Needless to say I am strongly in favor of having an official national insect. If history teaches us one lesson, it is that a nation that has no national insect is a nation that probably also does not celebrate Soybean Awareness Month. I also have no problem with the monarch butterfly per se. (" Per se" is Greek for "unless it lays eggs in my salad.") Butterflies are nice to have around, whereas with a lot of other insects, if they get anywhere near you, your immediate reaction, as an ecologically aware human being, is to whomp them with a hardcover work of fiction at least the size of Moby Dick.
But what bothers me is the way the Entomological Society is trying to slide this thing through Congress without considering the views of the average citizen who does not have the clout or social standing to belong to powerful elite "insider" organizations such as the Saginaw County Mosquito Abatement Commission. Before Congress makes a decision of this magnitude, we, the public, should get a chance to vote on the national insect. We might feel that, in these times of world tension, we don't want to be represented by some cute little flitting critter. We might want something that commands respect, especially in light of the fact that the Soviet Union recently selected as its national insect the Chernobyl Glowing Beetle, which grows to a length of 17 feet and can mate in midair with military aircraft.
Fortunately, we Americans have some pretty darned impressive insects ourselves. In South Florida, for example, we have industrial cockroaches that have to be equipped with loud warning beepers so you can get out of their way when they back up. Or we could pick a fierce warlike insect such as the fire ant, although this could create problems during the official White House National Insect Naming Ceremony (" WASHINGTON- In a surprise development yesterday that political observers believe could affect the 1992 election campaign, President Bush was eaten").
Other strong possible candidates for National Insect include: the gnat, the imported Japanese beetle, the chigger, the praying mantis, Jiminy Cricket, the laughing mantis, the lobster, the dead bugs in your light fixture, the skeet-shooting mantis, and Senator Jesse Helms. I could go on, but my purpose here is not to name all the possibilities; my purpose is to create strife and controversy for no good reason.
And you can help. I recently acquired a highly trained, well-staffed, modern Research Department. Her name is Judi Smith, and she is severely underworked because I never need anything researched other than the question of what is the frozen-yogurt Flavor of the Day at the cafeteria.
So I'm asking you to write your preference for National Insect on a POSTAL CARD. (If you send a letter, the Research Department has been instructed to laugh in the diabolical manner of Jack Nicholson as The Joker and throw it away unopened.) Send your card to: National Insect Survey, c/ o Judi Smith, The Miami Herald Tropic Magazine, 1 Herald Plaza, Miami, FL 33132.
Judi will read all the entries and gradually go insane.
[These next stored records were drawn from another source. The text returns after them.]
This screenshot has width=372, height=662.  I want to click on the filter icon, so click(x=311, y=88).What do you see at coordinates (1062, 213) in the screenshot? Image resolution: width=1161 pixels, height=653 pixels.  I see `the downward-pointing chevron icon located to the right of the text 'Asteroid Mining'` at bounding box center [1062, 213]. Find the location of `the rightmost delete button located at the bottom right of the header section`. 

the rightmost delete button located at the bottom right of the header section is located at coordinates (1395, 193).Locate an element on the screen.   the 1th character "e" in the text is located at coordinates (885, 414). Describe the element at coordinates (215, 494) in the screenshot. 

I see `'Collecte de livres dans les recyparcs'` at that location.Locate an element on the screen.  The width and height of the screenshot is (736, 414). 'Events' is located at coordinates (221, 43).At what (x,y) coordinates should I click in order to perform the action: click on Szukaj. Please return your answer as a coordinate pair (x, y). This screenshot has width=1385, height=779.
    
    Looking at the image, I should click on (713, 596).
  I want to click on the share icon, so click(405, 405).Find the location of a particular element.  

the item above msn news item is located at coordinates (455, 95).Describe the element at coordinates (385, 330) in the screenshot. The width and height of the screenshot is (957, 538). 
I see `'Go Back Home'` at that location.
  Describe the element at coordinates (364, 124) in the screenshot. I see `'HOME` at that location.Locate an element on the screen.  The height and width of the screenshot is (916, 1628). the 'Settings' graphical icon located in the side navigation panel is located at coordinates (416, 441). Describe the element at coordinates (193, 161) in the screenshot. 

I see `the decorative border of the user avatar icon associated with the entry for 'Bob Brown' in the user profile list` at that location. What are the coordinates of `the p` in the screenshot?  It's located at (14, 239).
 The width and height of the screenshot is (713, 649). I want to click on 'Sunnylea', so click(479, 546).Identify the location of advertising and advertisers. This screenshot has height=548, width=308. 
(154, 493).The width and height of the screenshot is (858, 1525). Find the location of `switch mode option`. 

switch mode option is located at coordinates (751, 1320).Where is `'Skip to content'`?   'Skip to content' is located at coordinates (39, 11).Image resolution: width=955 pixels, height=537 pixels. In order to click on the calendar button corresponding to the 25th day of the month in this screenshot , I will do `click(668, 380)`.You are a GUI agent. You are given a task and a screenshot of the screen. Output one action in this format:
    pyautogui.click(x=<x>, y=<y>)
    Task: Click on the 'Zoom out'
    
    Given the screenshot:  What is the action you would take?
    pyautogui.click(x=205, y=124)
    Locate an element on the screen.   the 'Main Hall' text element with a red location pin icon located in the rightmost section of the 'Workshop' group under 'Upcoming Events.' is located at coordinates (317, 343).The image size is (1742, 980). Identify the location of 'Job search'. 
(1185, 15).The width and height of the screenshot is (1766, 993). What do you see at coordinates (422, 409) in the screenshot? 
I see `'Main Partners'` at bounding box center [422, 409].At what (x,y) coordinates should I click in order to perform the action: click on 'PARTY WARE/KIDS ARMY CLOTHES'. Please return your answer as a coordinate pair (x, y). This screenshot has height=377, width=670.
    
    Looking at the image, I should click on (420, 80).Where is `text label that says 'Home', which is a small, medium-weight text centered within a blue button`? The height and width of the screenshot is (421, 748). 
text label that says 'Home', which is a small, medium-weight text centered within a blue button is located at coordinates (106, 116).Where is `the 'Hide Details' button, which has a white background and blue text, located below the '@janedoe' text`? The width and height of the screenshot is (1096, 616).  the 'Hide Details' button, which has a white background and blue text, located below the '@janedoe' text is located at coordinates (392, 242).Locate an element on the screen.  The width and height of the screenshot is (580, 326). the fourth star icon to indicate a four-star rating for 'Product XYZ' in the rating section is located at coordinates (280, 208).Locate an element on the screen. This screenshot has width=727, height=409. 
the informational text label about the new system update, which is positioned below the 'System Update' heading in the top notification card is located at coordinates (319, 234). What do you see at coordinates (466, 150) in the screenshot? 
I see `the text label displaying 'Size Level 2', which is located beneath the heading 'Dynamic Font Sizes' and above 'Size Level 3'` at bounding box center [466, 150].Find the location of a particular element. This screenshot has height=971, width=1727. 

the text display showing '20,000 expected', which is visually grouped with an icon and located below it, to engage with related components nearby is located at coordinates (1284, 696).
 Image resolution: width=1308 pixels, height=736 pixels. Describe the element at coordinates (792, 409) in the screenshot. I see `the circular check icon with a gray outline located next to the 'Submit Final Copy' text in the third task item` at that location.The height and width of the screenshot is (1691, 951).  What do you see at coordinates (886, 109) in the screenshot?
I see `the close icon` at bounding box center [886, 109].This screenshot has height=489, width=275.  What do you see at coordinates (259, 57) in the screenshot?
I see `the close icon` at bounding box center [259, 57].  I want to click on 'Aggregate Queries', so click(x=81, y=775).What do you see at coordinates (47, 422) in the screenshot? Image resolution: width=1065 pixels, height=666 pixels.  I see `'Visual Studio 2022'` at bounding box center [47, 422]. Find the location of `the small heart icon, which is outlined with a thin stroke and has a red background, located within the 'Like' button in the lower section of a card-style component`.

Then I'll let you know which insect is preferred by you, The People, and we can start putting serious pressure on Congress. If all goes well, this could wind up costing the taxpayers millions of dollars.
In closing, let me stress one thing, because I don't want to get a lot of irate condescending mail from insect experts correcting me on my facts: I am well aware that Senator Helms is, technically, a member of the arachnid family.